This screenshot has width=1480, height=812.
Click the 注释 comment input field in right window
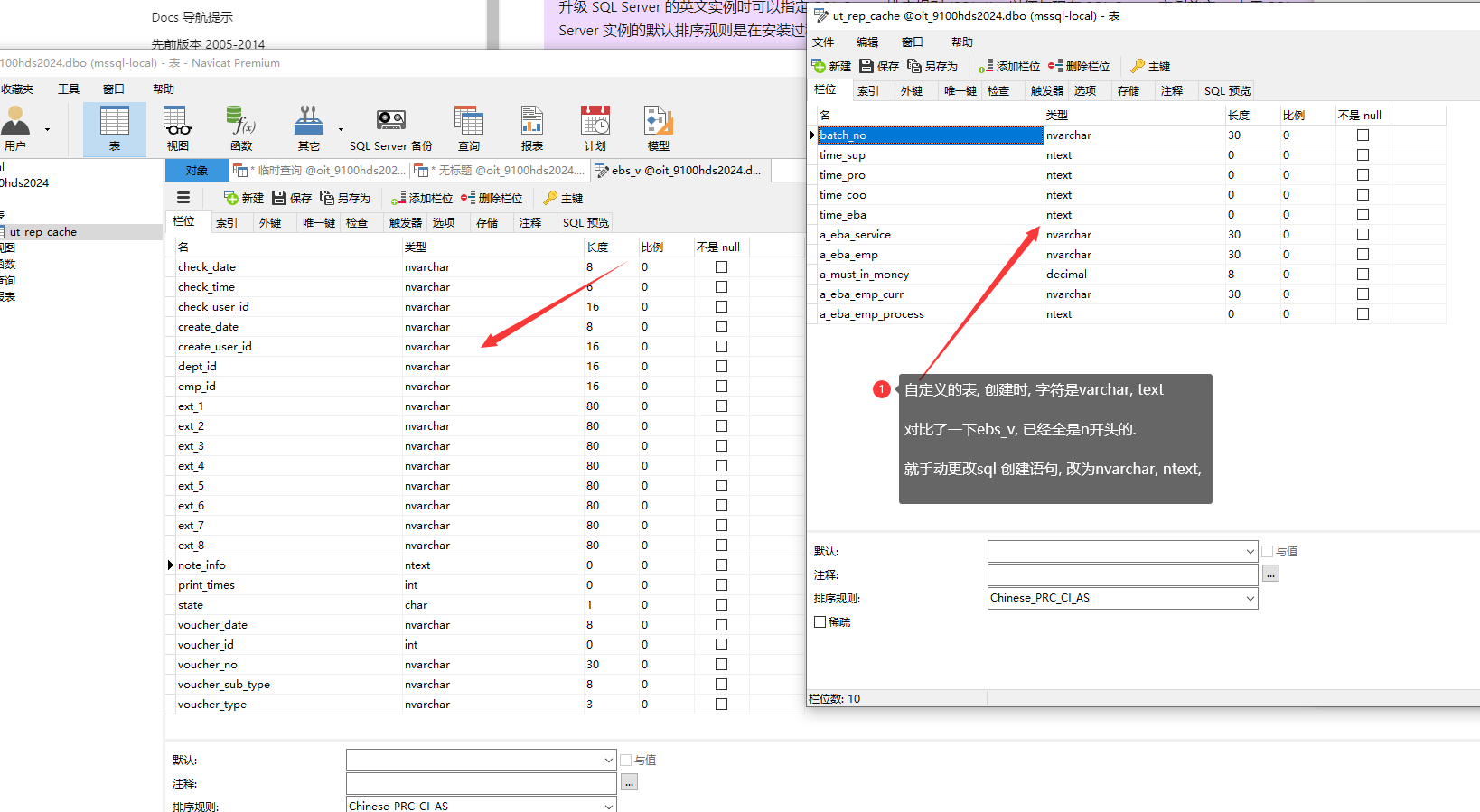(1122, 574)
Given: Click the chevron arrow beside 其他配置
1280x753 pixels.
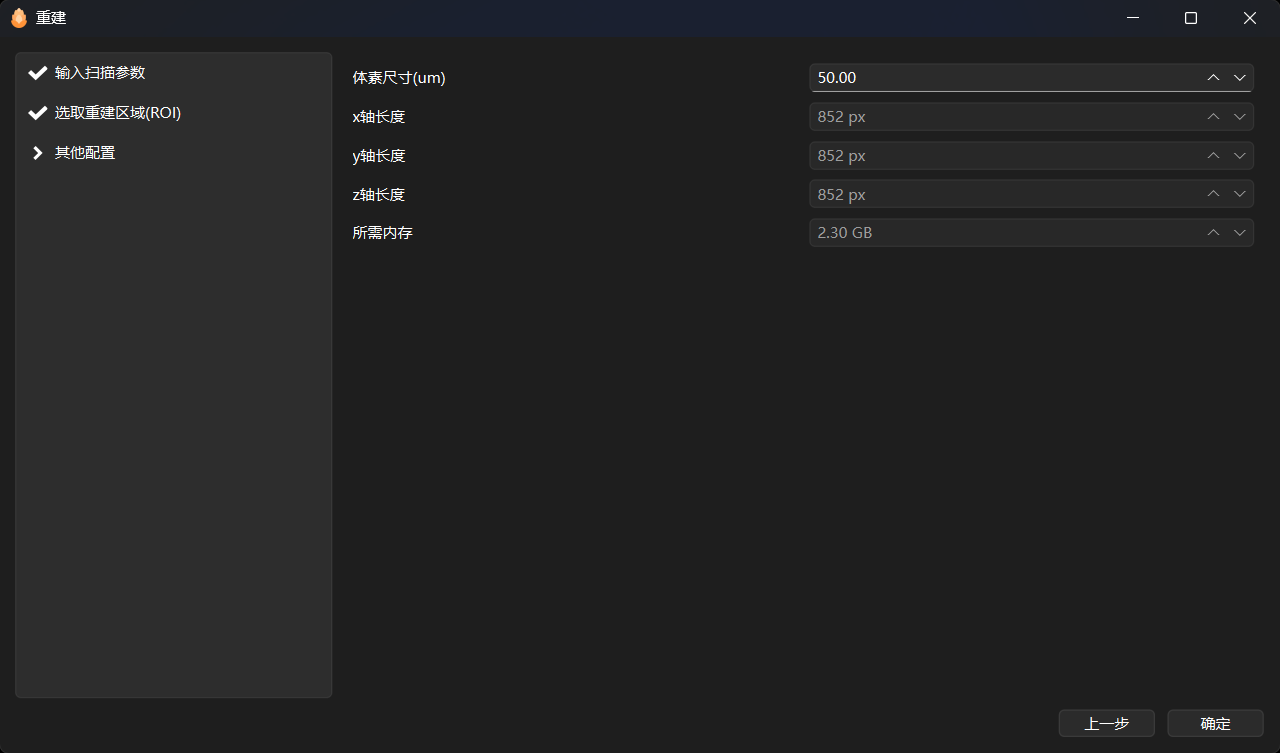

----------

Can you write out the records above again with each "Click" replaced by "Tap", keeping everything else unchanged and leaving out the pictures?

This screenshot has width=1480, height=812.
Tap the 注释 comment input field in right window
(1122, 574)
Given: Tap the chevron arrow beside 其他配置
1280x753 pixels.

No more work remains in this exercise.